Avec près de 49 millions d’habitants, l’Espagne occupe aujourd’hui le quatrième rang économique de la zone euro. Sa capacité à tirer parti du marché unique, à renforcer ses alliances diplomatiques et à défendre des priorités stratégiques lui permet d’exercer une influence croissante au sein des institutions européennes.
Une gouvernance de coalition fragile et contraignante
La vie politique intérieure reste cependant marquée par des équilibres fragiles. Le gouvernement dirigé par Pedro Sánchez, secrétaire général du PSOE, a été constitué après les élections anticipées de juillet 2023. Il repose sur une coalition rassemblant le PSOE et Sumar, parti de la gauche alternative, et doit composer avec le soutien critique de partis régionaux nationalistes et indépendantistes, notamment catalans et basques.
L’exécutif compte 22 ministres, dont quatre vice‑présidentes positionnées dans l’ordre protocolaire gouvernemental, et dispose de 152 députés sur 350 au Congrès, soit 43,4 % des sièges. Cette configuration oblige à d’intenses négociations parlementaires et limite la marge de manœuvre du gouvernement sur les grandes réformes.
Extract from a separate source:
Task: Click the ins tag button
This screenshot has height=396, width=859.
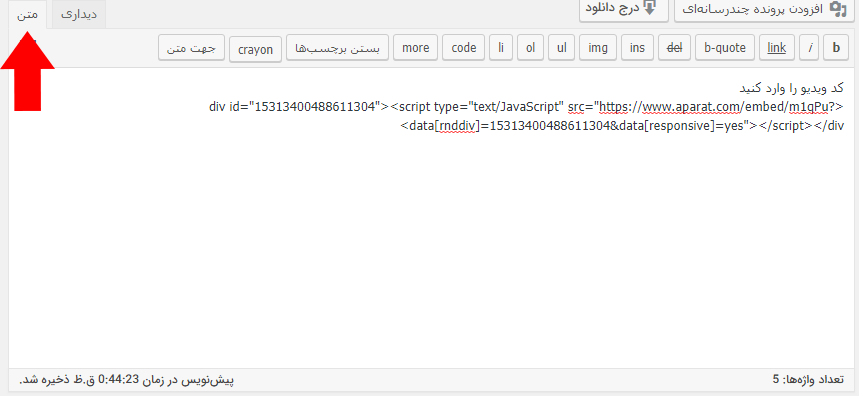Action: tap(637, 48)
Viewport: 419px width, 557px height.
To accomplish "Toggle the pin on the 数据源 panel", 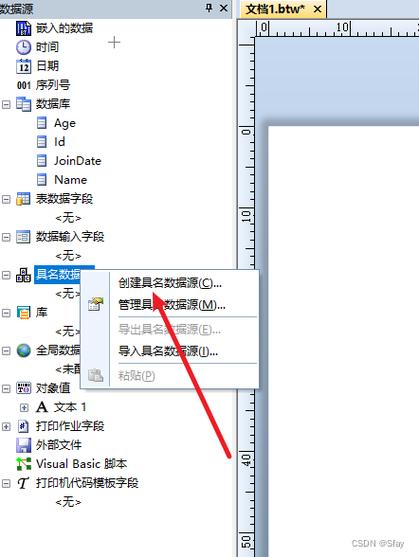I will pyautogui.click(x=209, y=8).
Les principaux engagements de la coalition incluent la réduction du temps de travail, l’accélération de la transition écologique et une fermeté affichée contre les dérives autoritaires, tout en tentant de préserver des équilibres entre intérêts nationaux et impératifs européens. Cette architecture politique explique en partie la prudence de Madrid sur les questions de réarmement et certaines prises de position parfois critiques en matière de diplomatie vis‑à‑vis de l’Union européenne et de grands partenaires.
Défense, budget et posture internationale
À l’approche du sommet de l’OTAN à La Haye, les 24 et 25 juin 2025, l’Espagne a provoqué des remous en rejetant publiquement la hausse automatique de la cible de dépenses de défense de l’alliance de 2 % à 5 % du PIB, telle que demandée par le président américain. Le gouvernement de Pedro Sánchez a justifié sa position par la volonté de préserver la souveraineté budgétaire et l’autonomie stratégique du pays.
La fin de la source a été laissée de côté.